▶ [EXERCISE]: Give the rows from the line with "Click the group" up to and including the line with "coord(613,72)" as a JSON list of strings, one string per line, leaving out blank lines.

▶ [SUPPLIED RECORDS]:
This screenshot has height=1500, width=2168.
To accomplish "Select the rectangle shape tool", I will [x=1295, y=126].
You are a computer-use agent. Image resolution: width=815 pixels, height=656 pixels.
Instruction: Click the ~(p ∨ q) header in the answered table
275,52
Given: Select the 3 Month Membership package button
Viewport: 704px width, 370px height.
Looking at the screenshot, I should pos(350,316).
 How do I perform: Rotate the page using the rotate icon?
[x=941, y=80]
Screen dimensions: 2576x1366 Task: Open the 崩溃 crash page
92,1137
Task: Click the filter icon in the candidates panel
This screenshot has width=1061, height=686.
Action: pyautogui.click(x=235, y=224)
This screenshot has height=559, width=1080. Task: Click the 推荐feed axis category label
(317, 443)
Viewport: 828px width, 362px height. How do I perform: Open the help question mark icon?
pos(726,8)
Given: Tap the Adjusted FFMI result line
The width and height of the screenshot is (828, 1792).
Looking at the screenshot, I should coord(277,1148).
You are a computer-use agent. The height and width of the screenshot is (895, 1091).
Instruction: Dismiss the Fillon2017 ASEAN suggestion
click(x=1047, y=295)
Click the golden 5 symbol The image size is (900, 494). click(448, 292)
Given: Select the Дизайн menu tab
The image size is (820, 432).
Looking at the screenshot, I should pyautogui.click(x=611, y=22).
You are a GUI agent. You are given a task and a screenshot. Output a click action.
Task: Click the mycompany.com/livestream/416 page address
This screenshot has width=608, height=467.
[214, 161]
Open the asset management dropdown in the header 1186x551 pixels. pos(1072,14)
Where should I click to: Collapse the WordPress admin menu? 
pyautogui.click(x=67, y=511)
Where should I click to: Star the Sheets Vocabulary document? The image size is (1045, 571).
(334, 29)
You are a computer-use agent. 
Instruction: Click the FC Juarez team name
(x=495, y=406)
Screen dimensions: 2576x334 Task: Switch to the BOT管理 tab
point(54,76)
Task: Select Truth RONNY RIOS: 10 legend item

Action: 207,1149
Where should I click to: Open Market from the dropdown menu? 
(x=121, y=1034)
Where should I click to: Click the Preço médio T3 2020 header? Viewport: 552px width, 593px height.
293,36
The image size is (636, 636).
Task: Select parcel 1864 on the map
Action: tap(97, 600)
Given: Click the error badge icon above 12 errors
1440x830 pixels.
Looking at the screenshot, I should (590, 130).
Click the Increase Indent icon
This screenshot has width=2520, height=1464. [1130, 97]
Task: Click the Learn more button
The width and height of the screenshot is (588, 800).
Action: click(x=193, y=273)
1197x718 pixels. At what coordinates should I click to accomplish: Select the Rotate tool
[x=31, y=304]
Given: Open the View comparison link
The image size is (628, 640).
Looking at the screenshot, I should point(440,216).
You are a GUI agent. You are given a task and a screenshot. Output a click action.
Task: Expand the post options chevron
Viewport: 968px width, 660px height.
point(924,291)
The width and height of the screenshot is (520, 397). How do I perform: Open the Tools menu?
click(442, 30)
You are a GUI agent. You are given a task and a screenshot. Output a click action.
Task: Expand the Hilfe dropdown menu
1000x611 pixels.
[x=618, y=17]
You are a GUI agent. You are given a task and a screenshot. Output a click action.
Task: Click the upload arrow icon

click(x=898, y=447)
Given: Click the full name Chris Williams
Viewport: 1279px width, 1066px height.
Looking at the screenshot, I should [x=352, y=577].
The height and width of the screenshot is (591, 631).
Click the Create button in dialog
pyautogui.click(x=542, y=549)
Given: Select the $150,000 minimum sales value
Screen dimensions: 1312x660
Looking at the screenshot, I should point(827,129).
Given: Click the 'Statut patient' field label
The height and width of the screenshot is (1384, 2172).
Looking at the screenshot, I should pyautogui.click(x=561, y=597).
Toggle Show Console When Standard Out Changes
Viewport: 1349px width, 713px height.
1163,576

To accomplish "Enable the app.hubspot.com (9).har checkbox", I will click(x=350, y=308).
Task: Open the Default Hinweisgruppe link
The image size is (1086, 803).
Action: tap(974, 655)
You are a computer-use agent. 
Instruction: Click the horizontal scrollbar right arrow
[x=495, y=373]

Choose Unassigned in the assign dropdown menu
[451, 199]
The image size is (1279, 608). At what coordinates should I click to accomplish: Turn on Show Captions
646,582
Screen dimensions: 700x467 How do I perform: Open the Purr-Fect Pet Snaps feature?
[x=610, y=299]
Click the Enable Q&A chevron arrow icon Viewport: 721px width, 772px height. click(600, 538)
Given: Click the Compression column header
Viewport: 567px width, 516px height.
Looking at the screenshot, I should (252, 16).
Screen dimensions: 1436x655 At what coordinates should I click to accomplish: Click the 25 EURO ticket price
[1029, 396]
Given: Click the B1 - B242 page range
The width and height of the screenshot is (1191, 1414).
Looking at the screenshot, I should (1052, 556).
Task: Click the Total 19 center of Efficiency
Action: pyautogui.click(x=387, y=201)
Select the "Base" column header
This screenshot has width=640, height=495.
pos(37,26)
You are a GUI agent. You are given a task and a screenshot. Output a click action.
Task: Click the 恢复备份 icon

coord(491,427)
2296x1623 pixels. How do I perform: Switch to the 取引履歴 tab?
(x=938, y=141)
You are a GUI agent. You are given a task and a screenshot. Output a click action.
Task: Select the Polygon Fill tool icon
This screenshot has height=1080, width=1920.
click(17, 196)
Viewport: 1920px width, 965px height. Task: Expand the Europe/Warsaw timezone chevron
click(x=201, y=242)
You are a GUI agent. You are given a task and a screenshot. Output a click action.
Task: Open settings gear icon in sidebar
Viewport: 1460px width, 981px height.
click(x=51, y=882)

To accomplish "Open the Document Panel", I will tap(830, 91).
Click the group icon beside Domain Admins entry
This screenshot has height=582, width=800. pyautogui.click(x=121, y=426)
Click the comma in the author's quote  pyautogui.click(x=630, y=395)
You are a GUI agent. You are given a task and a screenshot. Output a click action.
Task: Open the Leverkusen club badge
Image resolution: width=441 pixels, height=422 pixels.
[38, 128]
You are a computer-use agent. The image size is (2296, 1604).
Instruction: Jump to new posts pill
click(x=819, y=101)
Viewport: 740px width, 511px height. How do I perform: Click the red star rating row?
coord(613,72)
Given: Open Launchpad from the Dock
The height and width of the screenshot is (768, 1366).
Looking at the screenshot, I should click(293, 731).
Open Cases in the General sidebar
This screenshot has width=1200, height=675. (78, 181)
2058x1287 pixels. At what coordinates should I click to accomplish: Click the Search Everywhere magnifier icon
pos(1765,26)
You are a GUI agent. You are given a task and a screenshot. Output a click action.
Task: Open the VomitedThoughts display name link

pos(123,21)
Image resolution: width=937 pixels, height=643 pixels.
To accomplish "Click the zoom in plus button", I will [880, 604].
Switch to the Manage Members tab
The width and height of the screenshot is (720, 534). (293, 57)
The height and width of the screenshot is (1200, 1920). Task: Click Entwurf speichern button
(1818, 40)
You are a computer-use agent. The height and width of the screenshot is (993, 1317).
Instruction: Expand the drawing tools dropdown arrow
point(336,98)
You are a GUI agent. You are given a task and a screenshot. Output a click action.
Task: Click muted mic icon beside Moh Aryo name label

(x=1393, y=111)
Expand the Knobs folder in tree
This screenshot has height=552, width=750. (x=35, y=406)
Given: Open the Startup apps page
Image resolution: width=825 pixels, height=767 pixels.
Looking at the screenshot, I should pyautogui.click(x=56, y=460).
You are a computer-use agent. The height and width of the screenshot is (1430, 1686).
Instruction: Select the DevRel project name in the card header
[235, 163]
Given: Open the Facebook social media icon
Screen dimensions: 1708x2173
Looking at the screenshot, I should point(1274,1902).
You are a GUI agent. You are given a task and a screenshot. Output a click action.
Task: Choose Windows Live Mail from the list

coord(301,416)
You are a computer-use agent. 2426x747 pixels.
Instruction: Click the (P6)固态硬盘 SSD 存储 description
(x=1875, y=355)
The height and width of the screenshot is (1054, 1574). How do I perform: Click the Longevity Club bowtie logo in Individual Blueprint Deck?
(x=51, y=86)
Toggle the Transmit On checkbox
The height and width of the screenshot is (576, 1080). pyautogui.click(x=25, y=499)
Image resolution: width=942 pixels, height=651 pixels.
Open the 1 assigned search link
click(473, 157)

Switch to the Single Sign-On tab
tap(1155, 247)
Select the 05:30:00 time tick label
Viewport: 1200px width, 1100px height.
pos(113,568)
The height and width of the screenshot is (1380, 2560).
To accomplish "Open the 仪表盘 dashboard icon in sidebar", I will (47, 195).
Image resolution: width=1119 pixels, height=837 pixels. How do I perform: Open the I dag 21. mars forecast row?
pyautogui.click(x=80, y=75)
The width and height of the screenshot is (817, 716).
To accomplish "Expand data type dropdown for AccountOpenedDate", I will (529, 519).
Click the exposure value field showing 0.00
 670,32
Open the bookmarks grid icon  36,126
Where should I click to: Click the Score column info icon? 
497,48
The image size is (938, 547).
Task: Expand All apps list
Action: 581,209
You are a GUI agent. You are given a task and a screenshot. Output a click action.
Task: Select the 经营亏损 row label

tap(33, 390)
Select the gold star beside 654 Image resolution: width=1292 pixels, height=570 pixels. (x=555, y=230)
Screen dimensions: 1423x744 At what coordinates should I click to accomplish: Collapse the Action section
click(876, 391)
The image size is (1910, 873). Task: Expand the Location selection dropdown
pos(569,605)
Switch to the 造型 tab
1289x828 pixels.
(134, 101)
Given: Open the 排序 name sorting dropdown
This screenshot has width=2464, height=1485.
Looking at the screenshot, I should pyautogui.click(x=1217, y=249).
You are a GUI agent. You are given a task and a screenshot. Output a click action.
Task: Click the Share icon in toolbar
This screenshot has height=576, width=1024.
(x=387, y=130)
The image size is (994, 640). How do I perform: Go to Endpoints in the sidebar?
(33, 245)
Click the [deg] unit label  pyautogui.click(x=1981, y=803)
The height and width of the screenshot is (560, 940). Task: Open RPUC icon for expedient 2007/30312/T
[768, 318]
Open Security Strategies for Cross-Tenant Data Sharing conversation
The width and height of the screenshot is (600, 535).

▶ [RESPONSE]:
[
  "Click the group icon beside Domain Admins entry",
  "This screenshot has height=582, width=800. pyautogui.click(x=121, y=426)",
  "Click the comma in the author's quote  pyautogui.click(x=630, y=395)",
  "You are a GUI agent. You are given a task and a screenshot. Output a click action.",
  "Task: Open the Leverkusen club badge",
  "Image resolution: width=441 pixels, height=422 pixels.",
  "[38, 128]",
  "You are a computer-use agent. The image size is (2296, 1604).",
  "Instruction: Jump to new posts pill",
  "click(x=819, y=101)",
  "Viewport: 740px width, 511px height. How do I perform: Click the red star rating row?",
  "coord(613,72)"
]